The beheadings did not end the bloodshed. Muslims took control of the village. Sant Raja Singh was killed. Many women took their own lives, as his wife Basant Kaur recounted in Urvashi Butalia’s book The Other Side of Silence: Voices from the Partition of India. Many women jumped into the village well to save themselves from their attackers. Basant Kaur, by her own account, also tried jumping into the well with her sons, but they did not drown. The well was already full of bodies. Bir Bahadur, however, reacts gruffly to a mention of that episode in Butalia’s book. That wasn’t his mother, he says. “That was another Basant Kaur… she was very pretty. The poor girl was from Pathankot, but her daughter grew up and did well.”
In June 1947, the rest of Sant Raja Singh’s family found refuge in Delhi. The house they occupied, at 31 Masjid Lane in the Bhogal area, was one abandoned by a potter’s family that had left for Pakistan. Most Sikhs from Thoa Khalsa and its neighbouring villages like Thamali settled around Masjid Lane. Now based in Kurukshetra and one of the few surviving Partition witnesses from Bhogal, Bir Bahadur goes through pictures of his 14-year-old grandson (his younger daughter’s son) who lives in New Zealand and is the only Sikh in school.
“We treated Muslims very badly, sometimes worse than animals,” he says, turning reflective. “Our Muslim workers were very honest and reverential. But we would treat them like untouchables. A backlash was bound to occur and we deserved it in some ways. We were offered refuge by one of my father’s Muslim friends. But we did not trust him. We should have.”
A few days after the beheadings, the girl who was demanded in the trade-off eloped with her Muslim lover from a camp in Montgomery, a district near Lahore (now called Sahiwal in Pakistan). “She was alive, while we lost over a hundred women trying to protect their honour. That ill-fated girl married a Muslim and brought death to us,” says Bir Bahadur.
In hindsight, does it not seem like a tragic error of judgement? “Certainly not,” he says. “Had my father agreed to that arrangement, I wouldn’t have been able to face you or tell you my story. Those girls could have fallen prey to the attackers later. Many women did. It was the best they could do to protect their honour.”

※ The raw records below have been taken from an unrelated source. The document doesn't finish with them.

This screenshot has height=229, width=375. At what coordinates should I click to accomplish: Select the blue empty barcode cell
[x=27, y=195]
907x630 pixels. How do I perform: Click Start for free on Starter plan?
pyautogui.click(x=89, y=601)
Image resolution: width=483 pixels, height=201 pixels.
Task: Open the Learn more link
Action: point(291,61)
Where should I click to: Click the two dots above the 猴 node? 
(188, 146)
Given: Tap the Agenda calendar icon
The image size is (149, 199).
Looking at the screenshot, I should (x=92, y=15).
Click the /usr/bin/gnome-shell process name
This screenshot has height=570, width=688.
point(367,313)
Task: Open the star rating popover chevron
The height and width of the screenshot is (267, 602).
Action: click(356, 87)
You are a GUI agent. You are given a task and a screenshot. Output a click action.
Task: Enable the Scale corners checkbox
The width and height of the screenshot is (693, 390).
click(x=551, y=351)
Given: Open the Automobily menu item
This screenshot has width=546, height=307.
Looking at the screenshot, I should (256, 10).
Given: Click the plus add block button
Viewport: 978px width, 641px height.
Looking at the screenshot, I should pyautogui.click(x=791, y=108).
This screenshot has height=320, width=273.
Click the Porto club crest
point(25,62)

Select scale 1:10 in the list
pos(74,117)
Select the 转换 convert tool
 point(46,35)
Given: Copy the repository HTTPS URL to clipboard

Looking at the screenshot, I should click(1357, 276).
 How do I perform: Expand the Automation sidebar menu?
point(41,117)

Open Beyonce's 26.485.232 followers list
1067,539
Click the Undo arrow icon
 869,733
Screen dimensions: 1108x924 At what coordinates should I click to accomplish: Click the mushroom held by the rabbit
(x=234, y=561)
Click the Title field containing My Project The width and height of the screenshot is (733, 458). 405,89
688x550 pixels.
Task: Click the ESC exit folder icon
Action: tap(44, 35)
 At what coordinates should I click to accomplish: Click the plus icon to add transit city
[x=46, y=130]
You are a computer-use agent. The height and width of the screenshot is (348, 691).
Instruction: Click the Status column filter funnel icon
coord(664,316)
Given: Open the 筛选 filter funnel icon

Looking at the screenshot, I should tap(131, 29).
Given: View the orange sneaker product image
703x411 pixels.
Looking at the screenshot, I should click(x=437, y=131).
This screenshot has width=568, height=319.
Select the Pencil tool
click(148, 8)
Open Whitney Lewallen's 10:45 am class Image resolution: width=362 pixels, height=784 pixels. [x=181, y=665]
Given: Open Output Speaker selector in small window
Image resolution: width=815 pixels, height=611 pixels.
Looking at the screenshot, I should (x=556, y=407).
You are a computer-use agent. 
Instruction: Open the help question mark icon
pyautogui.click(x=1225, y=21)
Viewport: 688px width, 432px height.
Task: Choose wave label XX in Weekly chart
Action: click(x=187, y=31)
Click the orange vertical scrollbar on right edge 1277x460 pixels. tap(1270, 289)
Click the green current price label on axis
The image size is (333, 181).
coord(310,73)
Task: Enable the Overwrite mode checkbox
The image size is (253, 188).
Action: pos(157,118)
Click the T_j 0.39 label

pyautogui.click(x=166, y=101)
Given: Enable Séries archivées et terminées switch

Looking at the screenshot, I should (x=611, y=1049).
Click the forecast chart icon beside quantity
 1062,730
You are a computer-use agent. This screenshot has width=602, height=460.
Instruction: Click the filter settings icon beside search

Our conversation meanders to Bir Bahadur’s spat with the late Cabinet minister Buta Singh that he says led him to jail after Delhi’s 1984 riots. Despite this bad turn done to him, he says, he saved Buta Singh’s son’s life after a road accident by rushing him to a hospital in his Fiat.
Speaking of those troubled times—his departmental store on Malcha Marg in Delhi was destroyed in the 84 riots—Bir Bahadur shows us photos of his parents displayed in the lobby of his Kurukshetra house. This house, in which he lives with his wife Jasbir Kaur, was built nearly three years ago and is the largest home he has stayed in since moving to Delhi. “This house reminds me of my father’s sacrifice and the troubles we went through trying to rebuild our lives,” he says.
Beside a sepia photo of Basant Kaur is a picture of a lit diya. “That’s my father,” Bir Bahadur says. “This picture is a way to remember him and the sacrifice he made. It is why I can proudly call myself a Sardar and talk to you, looking you in the eye. It is how I remember my sister Maan Kaur.”